Maybe we should get the hospital administrators to take the same oath instead of the oath to the almighty dollar/power/growth monster.
—Chris Hamann
Re: “Why Physicians Are Overconfident and How We Can Overcome It”
Dr. Koo, thank you for a concise and thoughtful essay. It is a needed check. I especially like the cognitive pause, to ask WECIB (What Else Could It Be?). I am entering my fifth decade in emergency medicine; I would be interested in thoughts on the flip side. Once you or I have seen a lot of cases and, yes, caused a lot of harm, we’re less certain.
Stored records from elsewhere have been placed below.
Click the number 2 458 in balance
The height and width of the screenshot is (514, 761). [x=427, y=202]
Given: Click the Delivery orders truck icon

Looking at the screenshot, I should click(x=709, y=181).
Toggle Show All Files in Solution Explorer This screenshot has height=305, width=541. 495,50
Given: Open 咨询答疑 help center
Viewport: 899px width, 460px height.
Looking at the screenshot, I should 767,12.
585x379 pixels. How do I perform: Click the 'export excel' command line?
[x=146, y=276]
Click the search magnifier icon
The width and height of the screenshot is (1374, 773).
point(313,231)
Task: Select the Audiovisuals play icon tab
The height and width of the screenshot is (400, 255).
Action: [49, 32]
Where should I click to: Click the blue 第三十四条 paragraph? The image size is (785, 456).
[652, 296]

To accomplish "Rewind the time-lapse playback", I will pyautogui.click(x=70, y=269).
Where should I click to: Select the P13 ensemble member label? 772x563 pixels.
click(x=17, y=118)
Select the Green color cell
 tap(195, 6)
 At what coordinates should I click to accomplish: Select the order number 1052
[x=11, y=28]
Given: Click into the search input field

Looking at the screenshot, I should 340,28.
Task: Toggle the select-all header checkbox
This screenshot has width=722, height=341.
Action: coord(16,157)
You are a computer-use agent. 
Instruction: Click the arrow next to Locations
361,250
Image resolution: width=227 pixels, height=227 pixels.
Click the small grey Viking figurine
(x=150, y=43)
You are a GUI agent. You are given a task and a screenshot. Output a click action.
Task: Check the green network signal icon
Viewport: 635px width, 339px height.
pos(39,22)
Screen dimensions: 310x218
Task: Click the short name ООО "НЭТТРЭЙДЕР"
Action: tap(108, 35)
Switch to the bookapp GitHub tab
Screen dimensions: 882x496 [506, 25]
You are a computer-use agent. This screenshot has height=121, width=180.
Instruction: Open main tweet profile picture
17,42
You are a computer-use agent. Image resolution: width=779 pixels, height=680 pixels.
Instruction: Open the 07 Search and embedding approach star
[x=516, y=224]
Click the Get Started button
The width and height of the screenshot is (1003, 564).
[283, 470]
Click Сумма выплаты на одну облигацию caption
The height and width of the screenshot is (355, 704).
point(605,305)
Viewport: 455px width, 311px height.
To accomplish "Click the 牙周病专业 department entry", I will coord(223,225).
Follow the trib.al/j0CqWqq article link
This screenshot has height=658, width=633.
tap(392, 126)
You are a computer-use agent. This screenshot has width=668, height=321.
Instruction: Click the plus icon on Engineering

For example, some emergency physicians are confident in tissue plasminogen activator (TPA) for stroke, not aware they are observing the natural history of many strokes as well as seeing stroke mimics. That confidence takes a hit when they injure a patient with a bleed that would not have otherwise occurred.
Confidence weakens further when, with follow-up (rare now that we use EBRs (electronic billing records) that have to be closed by end of shift), we discover the patient had a stroke mimic and could not possibly benefit from our therapy, but they could/did for sure suffer harm.
Thus, a thought: enjoy the over-confidence. It is a luxury that, should you survive long enough in EM, will be regarded in the rear-view mirror with fond indulgence.
—Tom Benzoni
Re: “Pros and Cons: Waiting Room Medicine”
You’re both saying the same thing, one glass half full and the other half empty. I’ve done both clinical and [administrative work] over the years within different systems. Some systems are definitely more metric focused and do a better job than others. Bottom line is that waiting room medicine is terrible for us and the patients.
Fundamentally, hospital CEOs are convinced that a shift from inpatient to outpatient care is the future. I would argue that patients don’t know that. We are the center of the medical universe. Physicians in the outpatient setting cannot keep increasingly complicated patients from the emergency department (ED), but actually encourage them to go if they are concerned.
We need to focus more staff and money on EDs, observation/respite units, and social workers. Make specialty ED in-person consultations normal. Let telehealth and artificial intelligence (AI) be the mainstays of outpatient care. We’re doing it wrong and those in charge are thinking about the future of medicine wrong.